SELECTED TEXT Block Start
BOLIVAR, Mo. — 41 years to the day Citizens Memorial Hospital opened, the health system is breaking ground again.
Thursday morning, CMH officials, city and state representatives, healthcare workers and even Governor Mike Parson attended a ceremony to begin the expansion of CMH.
Before the honorees shoveled dirt to symbolize the beginning, CMH CEO Michael Calhoun made a surprise announcement.
“I’m excited to announce to you that on behalf of the Hospital Board of Directors, this new facility will bear his name and will forever be known as the Donald J. Babb Medical Center at CMH,” Calhoun said.
Babb, who retired in 2020, was the hospital’s former CEO. Babb spoke to the crowd and called the namesake an honor.
Expansion-wise, Calhoun says the years-long project is focused on patients.
“The primary motivation was our emergency room. We have known for a number of years that it’s too small,” Calhoun said. “We currently have a 12 bed facility. With the new expansion, we’re going to have 29 emergency room beds. The inpatient beds are all going to be private and more appropriately sized to be able to house patients and their families. Our intensive care unit is going to grow from eight beds to 12. During the pandemic, we learned that we didn’t have enough intensive care space. and so we’re going to have enough now to meet the needs of our community. We’re going to have a new birthplace which is going to allow a really nice up-to-date and comfortable place for families as they welcome the new baby into the world. And then there’s going to be a new cath lab, new surgery space to meet our growth that we’ve had over the years and a new dining facility and kitchen.”
CMH workers like Linda Buffington are excited about the project.
“I’m really excited about having no more birthing room. So that’s pretty exciting for me,” Buffington said.
Buffington is one of the many workers still at CMH who was present at the hospital’s initial opening 41 years ago.
“I still remember back in the day when we first opened a hospital, we probably had, I think someone said 5,000 people here for that first expansion and to watch it grow, to see the care that our staff provides for our patients and our clients and the long term care facilities and our clinics, it’s been so exciting,” Buffington added.
The project carries a price tag of $100 million. Over 60% of that comes from funding by the USDA.
“Our partnership with the USDA has been since the beginning of CMH, they helped us fund the original hospital,” Calhoun said. “The Office of Rural Development provides loans to rural communities for community development, including health care. We received $64 million of funding from the USDA and a low-interest loan to be paid back over 35 years, and that partnership is just very important because, as you know, right now with rising interest rates, it allows us to move the project forward when otherwise we might not have been able to.”
It’s a partnership like that, that Governor Parson supports to bring high-quality medical care to rural areas.
“Any time you see communities like this there across the state of Missouri, wherever they are, you’ll find out they have good partnerships on the local level, the state level, the federal level,” Parson said.
Parson, a long-time Polk County native and former Polk County Sheriff, spoke during the ceremony, praising the Bolivar area and CMH.
“We need as many facilities as we can, especially in rural Missouri, and you look at CMH, when you look at the surrounding counties like Dallas, Hickory, Sinclair, Dade County, all these surrounding areas that have no major facilities, it’s a huge plus for those communities,” Parson said. “You want to see facilities like this pop up all over the state, but one, you got to maintain them. So you’ve got to make sure they’re in the right spot, and I think CMH is the model for the rest of the state, how you do this in smaller communities.”
Calhoun says the project is expected to be completed around fall/winter 2026.
SELECTED TEXT Block End
GIVEN RECORDS Block Start
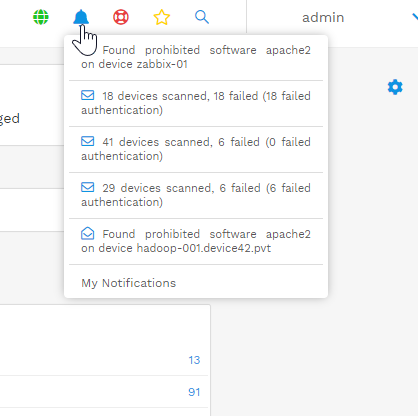
Task: Click envelope icon beside 41 devices scanned
Action: click(x=88, y=141)
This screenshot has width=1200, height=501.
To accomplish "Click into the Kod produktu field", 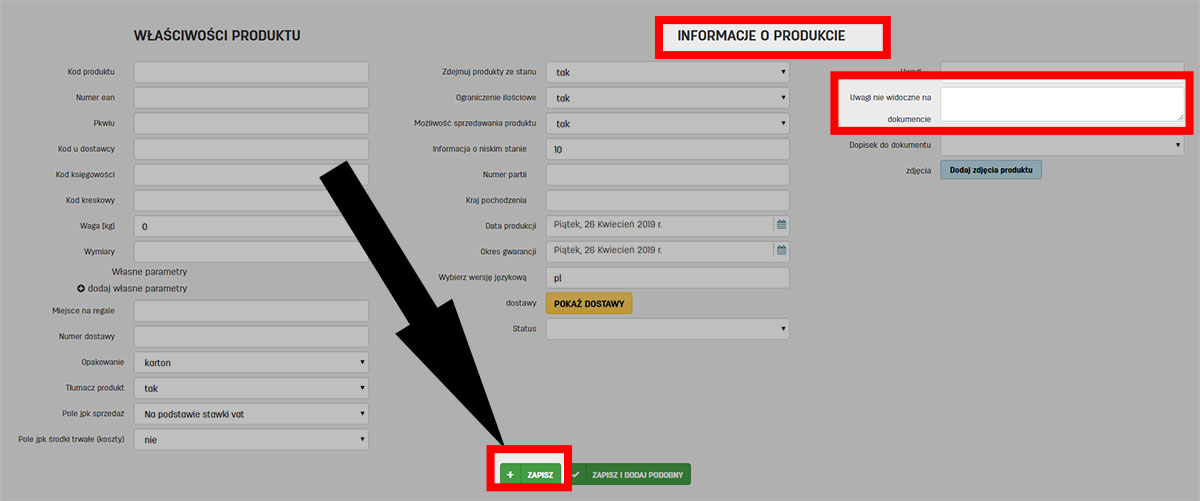I will click(x=251, y=72).
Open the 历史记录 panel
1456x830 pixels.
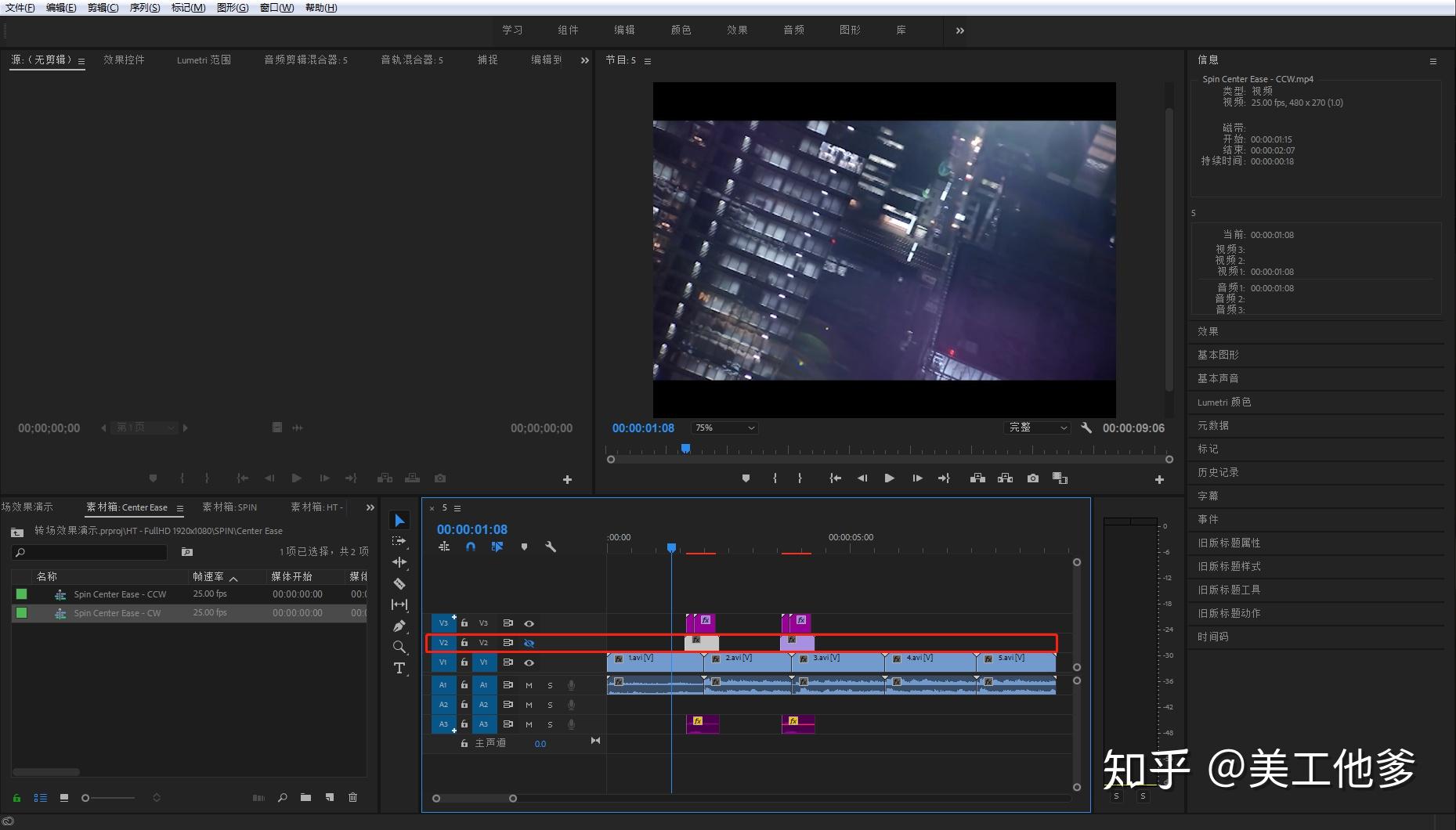pos(1218,472)
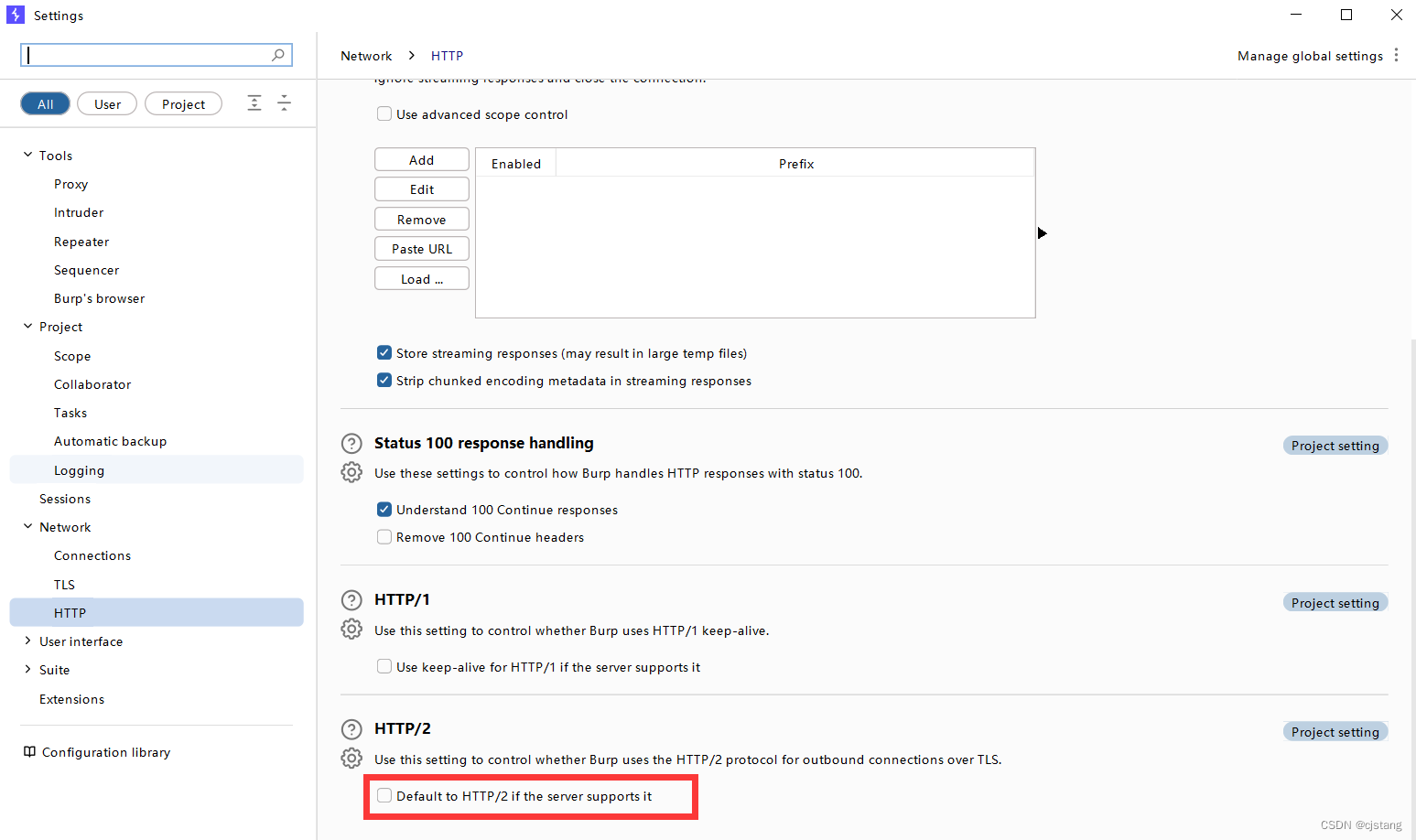
Task: Expand the Suite section in the sidebar
Action: click(x=27, y=669)
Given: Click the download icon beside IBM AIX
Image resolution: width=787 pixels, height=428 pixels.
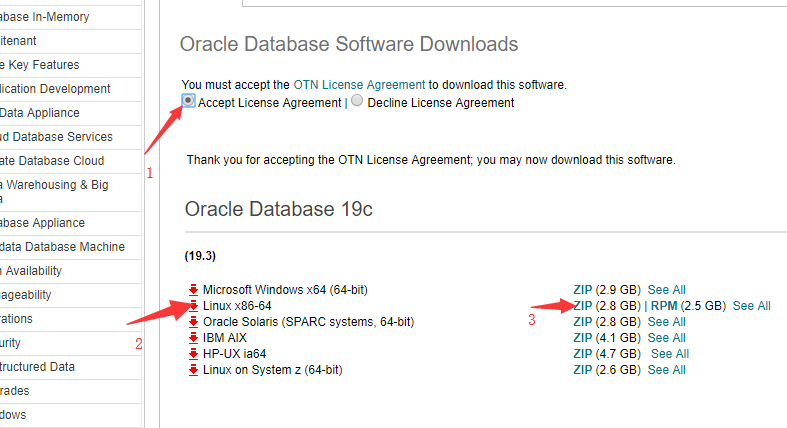Looking at the screenshot, I should [x=194, y=338].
GIVEN RECORDS Block End
## [PROBLEM SET]
a) Reproduce the portion of the hospital expansion article running from "Thursday morning, CMH" down to "namesake an honor." word for word.
b) Summarize the hospital expansion article in two sentences.
c) Answer these questions from the hospital expansion article:
(i) How many beds does the emergency room currently have?
(ii) Over how many years is the USDA low-interest loan to be paid back?
(iii) What law enforcement post did Governor Parson formerly hold?

## [TASK-BY-TASK SOLUTIONS]
a)
Thursday morning, CMH officials, city and state representatives, healthcare workers and even Governor Mike Parson attended a ceremony to begin the expansion of CMH.
Before the honorees shoveled dirt to symbolize the beginning, CMH CEO Michael Calhoun made a surprise announcement.
“I’m excited to announce to you that on behalf of the Hospital Board of Directors, this new facility will bear his name and will forever be known as the Donald J. Babb Medical Center at CMH,” Calhoun said.
Babb, who retired in 2020, was the hospital’s former CEO. Babb spoke to the crowd and called the namesake an honor.

b) Citizens Memorial Hospital in Bolivar broke ground on an expansion 41 years to the day after it opened, and CEO Michael Calhoun announced that the new facility will be named the Donald J. Babb Medical Center at CMH after the hospital's retired former CEO. The $100 million project, with over 60% of its funding coming from the USDA, will enlarge the emergency room from 12 to 29 beds and the intensive care unit from eight to 12 beds, make all inpatient beds private, and add a new birthplace, cath lab, surgery space and dining facility, with completion expected around fall/winter 2026.

c)
(i) 12 beds
(ii) 35 years
(iii) Polk County Sheriff